The Sycamore is essentially a native of Central Europe, occurring most abundantly in wooded, mountainous situations in Germany, Austria, Italy, and Switzerland, in which last-mentioned country it ascends on dry soils to an altitude of nearly 3,000 feet above sea-level, suffering but little from frost or snow. It will grow in any soil not saturated with moisture, but prefers dry and well-drained ground to stiff clay or loam. It will grow in exposed situations even on the sea coast; and, owing to the stiff, angular mode of growth of its branches giving it an exceptionally strong "spray," as it is technically termed, few trees are better adapted to act as a shelter from the winds in such spots. Even when the winds blow strongly in one direction for nine months out of the twelve, the Sycamore will retain its symmetrical outline, its head not leaning more to one side than another.
It is a tree of rapid growth, reaching a good height in a short time. Trees ten years old are recorded as reaching twenty-five or twenty-eight feet in height, whilst the species reaches its full growth of from fifty to sixty feet at an age of as many years. The tree requires, however, to be eighty or a hundred years old before its timber arrives at perfection, and the ordinary longevity of the species is stated at from 140 to 200 years, though several cases of greater age are on record. Sir Thomas Dick Lauder, for instance, in his edition of Gilpin's "Forest Scenery," mentions a remarkable Sycamore, supposed to be not less than 300 years old, at Calder House, which, in 1799, had a girth of trunk of over twenty feet, and a spread of branches of sixty feet. It was the tree to which in former times the iron jugs, a kind of pillory, were fastened; but this instrument of torture had, in 1834, long been grown over by the annual increment of wood, and deeply imbedded in a protuberance on one side of the massive bole. Another specimen at Friburg, in Switzerland, over twenty-six feet in girth, is supposed to be 500 years old. A magnificent specimen at Studley, of unknown age, is figured in Loudon's "Arboretum." It is 100 feet high, over eight feet in diameter, and over ninety feet in the spread of its branches.

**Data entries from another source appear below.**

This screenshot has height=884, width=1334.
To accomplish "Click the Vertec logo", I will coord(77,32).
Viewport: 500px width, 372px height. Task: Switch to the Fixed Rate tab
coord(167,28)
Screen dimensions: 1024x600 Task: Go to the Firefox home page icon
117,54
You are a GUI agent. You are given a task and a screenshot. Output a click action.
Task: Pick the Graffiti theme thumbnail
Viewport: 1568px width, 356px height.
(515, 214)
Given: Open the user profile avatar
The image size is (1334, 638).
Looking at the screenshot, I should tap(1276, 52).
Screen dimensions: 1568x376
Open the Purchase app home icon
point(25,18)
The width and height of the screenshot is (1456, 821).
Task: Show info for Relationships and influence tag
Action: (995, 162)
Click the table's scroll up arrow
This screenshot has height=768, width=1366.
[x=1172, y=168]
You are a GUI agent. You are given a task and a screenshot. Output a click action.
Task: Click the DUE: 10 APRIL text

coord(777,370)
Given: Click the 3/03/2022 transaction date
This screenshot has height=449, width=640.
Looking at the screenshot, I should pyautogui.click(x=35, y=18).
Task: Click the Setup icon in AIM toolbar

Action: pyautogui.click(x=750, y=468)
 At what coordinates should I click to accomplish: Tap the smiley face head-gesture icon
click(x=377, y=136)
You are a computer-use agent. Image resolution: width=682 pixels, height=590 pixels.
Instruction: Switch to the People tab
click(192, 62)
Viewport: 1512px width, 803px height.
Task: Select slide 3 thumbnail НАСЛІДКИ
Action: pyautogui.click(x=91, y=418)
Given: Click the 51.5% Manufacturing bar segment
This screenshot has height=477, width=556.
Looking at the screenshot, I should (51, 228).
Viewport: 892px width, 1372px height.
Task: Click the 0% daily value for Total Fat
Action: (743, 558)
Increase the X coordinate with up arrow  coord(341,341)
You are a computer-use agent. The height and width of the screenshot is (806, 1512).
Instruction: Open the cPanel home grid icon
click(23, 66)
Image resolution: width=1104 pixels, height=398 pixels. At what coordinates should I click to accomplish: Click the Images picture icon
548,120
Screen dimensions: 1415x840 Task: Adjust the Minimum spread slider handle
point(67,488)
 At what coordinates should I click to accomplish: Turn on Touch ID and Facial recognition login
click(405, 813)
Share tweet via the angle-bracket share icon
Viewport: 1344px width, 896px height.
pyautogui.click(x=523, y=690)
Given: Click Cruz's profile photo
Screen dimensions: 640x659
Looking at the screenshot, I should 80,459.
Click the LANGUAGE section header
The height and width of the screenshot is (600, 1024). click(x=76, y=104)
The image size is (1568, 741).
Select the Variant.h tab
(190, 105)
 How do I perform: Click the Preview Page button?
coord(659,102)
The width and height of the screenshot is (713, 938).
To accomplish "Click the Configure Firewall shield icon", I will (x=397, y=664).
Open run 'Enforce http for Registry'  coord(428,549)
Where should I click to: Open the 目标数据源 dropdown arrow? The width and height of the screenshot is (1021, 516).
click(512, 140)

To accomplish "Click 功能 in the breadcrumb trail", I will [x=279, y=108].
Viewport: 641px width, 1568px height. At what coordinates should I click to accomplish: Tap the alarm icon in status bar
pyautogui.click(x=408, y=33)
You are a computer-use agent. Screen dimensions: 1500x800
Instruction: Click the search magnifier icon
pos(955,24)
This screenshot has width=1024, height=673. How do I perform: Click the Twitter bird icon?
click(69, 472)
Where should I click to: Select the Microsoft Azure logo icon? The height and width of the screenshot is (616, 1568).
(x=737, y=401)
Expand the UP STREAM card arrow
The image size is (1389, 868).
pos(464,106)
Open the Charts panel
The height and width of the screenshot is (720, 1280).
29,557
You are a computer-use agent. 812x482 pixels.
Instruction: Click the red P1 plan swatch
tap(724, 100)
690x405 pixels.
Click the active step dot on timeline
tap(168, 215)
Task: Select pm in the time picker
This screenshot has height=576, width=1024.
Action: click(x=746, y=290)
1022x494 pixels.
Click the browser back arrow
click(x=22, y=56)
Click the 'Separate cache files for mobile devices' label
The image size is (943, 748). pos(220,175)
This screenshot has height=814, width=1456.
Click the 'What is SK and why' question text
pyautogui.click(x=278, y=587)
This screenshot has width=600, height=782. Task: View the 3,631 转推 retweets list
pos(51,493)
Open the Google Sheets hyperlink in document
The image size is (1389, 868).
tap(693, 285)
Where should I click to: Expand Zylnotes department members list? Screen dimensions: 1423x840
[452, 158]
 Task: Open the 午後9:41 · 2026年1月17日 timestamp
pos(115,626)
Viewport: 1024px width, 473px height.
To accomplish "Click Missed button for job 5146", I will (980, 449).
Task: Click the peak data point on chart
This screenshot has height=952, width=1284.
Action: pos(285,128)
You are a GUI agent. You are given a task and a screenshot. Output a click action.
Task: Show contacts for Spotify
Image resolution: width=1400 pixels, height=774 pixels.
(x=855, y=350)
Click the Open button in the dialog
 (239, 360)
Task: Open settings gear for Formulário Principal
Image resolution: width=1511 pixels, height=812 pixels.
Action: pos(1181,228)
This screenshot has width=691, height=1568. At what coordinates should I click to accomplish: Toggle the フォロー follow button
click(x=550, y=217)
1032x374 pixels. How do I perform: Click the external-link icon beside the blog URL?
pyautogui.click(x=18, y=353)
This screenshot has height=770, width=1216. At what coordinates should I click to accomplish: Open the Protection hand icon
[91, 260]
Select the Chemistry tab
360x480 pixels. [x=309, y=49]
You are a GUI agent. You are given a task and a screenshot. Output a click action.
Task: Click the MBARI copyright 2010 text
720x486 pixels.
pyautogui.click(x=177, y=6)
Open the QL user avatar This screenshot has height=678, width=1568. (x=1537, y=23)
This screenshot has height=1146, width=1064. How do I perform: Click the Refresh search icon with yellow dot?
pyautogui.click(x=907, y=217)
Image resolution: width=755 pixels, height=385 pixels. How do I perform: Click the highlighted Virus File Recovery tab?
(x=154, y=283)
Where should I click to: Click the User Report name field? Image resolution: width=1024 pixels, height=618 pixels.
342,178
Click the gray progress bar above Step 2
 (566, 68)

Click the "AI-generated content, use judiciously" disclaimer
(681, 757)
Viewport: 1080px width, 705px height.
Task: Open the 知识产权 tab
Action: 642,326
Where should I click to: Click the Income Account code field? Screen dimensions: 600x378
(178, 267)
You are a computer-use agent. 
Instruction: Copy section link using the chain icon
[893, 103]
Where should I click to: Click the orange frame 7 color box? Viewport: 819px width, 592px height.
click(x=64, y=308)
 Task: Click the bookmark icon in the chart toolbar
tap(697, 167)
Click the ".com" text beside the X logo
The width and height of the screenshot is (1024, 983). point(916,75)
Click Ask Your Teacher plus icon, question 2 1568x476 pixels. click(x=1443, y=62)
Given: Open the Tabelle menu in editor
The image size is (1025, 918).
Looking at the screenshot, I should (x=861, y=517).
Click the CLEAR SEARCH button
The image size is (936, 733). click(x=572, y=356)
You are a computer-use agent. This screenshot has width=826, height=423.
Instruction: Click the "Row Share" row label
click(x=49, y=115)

Though the foliage is undoubtedly dull in color, and wanting in variety of light and shade, the tree, as a whole, has, when well grown, considerable beauty of outline. Its smooth-barked cylindrical stem rises generally but a few feet from the ground before sending out nearly horizontal branches, the lower of which may form large limbs, reaching, as we have seen, to a considerable distance from the trunk. The branches lessen regularly towards the top of the tree, so that standing alone in a park the Sycamore presents a regular, rounded crown. The bark and leaf-stalks of the young shoots are often of a clear blood-red tint, which in early spring is well contrasted with the delicate green of the spreading fans of foliage; for, like many leaves in which the veins are arranged "palmately," i.e., radiating like the fingers of the hand, "the broad leaves of the Sycamore" are folded in the bud like the feuille of a fan, or, as botanists term it, in a "plicate" manner. These leaves are from four to eight inches across, grayish on their under surfaces, and divided into five pointed lobes, with a margin toothed with rounded serratures. The principal veins are prominent on the lower surface of the leaf; and in autumn, either before or after they have fallen, the leaves are very commonly blotched over, as if with large blots of ink, owing to the attacks of a parasitic fungus, known as Rhytisma, or Xyloma, acerinum. It also attacks other Maples, and is decidedly unsightly.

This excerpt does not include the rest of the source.